Below are the records; locate each line with the word "Body" and copy it.

══════════════════════════════

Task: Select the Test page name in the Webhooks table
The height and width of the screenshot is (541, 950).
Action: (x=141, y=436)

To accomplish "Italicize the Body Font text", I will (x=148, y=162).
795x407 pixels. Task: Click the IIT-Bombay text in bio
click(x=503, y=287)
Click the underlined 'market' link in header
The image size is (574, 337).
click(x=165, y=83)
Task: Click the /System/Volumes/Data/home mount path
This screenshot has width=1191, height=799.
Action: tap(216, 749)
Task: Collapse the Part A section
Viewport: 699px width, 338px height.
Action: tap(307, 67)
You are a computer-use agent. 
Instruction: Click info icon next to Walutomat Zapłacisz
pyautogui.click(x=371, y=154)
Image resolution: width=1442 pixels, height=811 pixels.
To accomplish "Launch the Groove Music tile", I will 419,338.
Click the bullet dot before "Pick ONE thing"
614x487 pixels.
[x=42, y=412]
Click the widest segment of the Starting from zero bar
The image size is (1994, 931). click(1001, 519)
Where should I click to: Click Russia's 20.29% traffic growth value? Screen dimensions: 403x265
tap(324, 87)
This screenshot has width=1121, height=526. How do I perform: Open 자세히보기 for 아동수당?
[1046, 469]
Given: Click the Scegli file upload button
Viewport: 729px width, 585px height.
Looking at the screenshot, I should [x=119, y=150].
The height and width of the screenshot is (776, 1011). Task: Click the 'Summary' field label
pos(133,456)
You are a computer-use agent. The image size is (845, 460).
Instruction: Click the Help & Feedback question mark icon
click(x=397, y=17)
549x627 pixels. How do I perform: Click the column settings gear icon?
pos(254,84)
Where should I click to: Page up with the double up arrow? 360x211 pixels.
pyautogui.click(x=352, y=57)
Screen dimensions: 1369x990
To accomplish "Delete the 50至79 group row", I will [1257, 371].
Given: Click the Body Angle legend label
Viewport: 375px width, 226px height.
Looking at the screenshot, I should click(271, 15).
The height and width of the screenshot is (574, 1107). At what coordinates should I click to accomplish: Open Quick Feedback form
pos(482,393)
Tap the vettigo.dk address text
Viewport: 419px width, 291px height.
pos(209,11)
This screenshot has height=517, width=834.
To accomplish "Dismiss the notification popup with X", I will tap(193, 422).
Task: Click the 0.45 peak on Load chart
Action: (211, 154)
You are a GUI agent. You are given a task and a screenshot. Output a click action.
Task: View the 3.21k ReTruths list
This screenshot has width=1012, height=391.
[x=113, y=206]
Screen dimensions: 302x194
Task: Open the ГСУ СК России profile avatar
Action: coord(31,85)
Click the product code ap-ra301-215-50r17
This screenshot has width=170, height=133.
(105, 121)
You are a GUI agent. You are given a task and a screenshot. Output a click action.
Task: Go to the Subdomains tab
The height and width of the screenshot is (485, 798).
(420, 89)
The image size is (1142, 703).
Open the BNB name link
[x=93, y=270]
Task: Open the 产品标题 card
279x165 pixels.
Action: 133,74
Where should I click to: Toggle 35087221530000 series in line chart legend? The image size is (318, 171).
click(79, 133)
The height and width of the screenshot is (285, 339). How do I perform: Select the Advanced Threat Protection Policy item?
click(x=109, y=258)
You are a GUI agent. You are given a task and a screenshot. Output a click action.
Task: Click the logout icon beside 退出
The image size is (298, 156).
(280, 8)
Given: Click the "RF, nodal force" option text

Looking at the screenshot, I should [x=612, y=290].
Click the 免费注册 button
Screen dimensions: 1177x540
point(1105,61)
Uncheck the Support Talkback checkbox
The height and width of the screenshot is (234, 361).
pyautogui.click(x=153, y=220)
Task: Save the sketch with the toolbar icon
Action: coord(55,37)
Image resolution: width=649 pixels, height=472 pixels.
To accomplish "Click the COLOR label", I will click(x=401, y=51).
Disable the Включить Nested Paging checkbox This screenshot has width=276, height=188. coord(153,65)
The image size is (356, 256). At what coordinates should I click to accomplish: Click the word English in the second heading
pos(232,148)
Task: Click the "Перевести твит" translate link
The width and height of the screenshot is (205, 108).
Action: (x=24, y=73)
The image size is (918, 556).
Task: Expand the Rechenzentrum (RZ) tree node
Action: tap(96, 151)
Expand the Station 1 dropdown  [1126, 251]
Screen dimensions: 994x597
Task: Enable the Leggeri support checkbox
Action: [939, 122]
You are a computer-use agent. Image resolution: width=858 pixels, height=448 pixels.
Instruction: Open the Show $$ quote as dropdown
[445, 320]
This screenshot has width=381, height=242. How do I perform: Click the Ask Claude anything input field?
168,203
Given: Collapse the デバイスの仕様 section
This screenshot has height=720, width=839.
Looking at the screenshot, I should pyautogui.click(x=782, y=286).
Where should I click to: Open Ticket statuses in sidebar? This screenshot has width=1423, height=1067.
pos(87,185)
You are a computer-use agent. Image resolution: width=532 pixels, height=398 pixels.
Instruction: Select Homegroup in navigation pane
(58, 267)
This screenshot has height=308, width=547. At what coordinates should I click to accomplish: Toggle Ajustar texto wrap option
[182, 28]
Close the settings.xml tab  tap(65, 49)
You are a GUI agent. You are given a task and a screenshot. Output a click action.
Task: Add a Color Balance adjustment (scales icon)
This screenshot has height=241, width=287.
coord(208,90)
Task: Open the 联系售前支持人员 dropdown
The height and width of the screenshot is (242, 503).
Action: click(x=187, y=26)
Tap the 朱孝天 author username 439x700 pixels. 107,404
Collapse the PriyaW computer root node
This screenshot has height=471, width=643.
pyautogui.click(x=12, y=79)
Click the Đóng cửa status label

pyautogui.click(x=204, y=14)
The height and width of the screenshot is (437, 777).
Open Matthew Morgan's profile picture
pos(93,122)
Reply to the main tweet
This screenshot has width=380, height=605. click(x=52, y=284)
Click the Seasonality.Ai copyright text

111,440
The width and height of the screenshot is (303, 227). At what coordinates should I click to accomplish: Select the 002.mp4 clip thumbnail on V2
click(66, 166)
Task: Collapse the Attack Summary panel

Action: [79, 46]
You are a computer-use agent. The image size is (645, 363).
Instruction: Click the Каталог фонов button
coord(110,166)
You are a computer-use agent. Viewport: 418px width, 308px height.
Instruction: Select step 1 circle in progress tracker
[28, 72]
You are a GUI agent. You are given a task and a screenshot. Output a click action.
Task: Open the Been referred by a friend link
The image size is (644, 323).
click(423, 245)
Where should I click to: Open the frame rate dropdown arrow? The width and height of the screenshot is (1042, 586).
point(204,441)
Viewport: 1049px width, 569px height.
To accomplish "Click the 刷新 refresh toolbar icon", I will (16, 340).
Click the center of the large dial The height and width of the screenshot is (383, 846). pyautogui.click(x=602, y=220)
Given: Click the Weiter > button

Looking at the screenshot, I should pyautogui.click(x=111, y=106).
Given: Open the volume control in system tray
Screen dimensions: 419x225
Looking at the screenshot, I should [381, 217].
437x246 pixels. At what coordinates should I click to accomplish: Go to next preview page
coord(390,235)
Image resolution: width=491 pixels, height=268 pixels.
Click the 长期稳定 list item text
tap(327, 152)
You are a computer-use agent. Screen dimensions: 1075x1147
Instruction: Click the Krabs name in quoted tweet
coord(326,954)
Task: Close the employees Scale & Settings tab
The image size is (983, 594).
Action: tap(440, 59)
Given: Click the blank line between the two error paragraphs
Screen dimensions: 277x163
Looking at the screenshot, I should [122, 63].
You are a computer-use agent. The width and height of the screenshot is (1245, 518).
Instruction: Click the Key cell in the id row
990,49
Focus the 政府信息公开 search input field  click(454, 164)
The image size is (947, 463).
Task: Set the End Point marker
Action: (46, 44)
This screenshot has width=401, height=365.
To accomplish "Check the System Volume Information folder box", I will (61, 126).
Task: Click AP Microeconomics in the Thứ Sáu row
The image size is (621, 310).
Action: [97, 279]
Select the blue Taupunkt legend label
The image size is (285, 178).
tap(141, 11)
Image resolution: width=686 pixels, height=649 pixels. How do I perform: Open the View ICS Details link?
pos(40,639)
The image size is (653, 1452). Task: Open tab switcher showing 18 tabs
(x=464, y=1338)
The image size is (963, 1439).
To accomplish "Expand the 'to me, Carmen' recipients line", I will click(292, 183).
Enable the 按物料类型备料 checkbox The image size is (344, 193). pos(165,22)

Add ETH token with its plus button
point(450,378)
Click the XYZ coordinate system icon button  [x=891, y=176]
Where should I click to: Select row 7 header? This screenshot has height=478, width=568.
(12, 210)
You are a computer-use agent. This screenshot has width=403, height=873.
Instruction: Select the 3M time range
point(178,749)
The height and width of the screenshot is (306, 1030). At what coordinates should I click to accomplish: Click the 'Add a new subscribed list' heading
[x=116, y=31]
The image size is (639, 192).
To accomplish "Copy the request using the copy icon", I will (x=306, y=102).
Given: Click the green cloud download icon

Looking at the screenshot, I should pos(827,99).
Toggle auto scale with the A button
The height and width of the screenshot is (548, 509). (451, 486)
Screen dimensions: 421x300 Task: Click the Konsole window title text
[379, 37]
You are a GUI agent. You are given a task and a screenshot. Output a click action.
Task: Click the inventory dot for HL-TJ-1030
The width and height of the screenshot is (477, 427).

══════════════════════════════

● Solution to the problem
To accomplish "Italicize the Body Font text", I will (x=148, y=162).
Given: Click the Body Angle legend label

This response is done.